-- What you are asked to do --
The answer is the line that contains "This screenshot has" followed by every later line of the entries below, each repeated exactly, and nothing else.

-- The input --
*** Block opens ***

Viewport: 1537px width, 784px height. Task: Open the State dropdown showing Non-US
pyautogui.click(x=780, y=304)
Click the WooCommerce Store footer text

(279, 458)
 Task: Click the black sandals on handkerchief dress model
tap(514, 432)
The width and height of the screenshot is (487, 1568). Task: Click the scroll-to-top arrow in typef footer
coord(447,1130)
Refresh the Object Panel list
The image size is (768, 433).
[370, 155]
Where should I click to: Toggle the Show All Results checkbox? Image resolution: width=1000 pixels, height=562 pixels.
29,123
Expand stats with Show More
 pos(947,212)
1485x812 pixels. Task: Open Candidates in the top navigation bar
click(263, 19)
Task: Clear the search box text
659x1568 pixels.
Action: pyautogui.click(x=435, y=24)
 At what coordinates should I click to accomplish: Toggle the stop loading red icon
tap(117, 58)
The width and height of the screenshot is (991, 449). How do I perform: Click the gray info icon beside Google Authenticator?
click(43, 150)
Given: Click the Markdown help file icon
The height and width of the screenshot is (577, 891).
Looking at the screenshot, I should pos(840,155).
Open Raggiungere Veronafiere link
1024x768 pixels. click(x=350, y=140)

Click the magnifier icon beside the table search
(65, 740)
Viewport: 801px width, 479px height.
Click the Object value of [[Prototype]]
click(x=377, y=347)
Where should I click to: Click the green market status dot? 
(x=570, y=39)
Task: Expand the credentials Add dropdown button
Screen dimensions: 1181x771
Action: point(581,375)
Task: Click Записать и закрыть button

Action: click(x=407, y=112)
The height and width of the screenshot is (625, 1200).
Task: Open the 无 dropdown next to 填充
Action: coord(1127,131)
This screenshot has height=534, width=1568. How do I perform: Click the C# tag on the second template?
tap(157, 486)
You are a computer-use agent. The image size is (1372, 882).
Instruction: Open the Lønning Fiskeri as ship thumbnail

*** Block closes ***

-- Written response --
This screenshot has height=534, width=1568. How do I perform: Click the C# tag on the second template?
tap(157, 486)
You are a computer-use agent. The image size is (1372, 882).
Instruction: Open the Lønning Fiskeri as ship thumbnail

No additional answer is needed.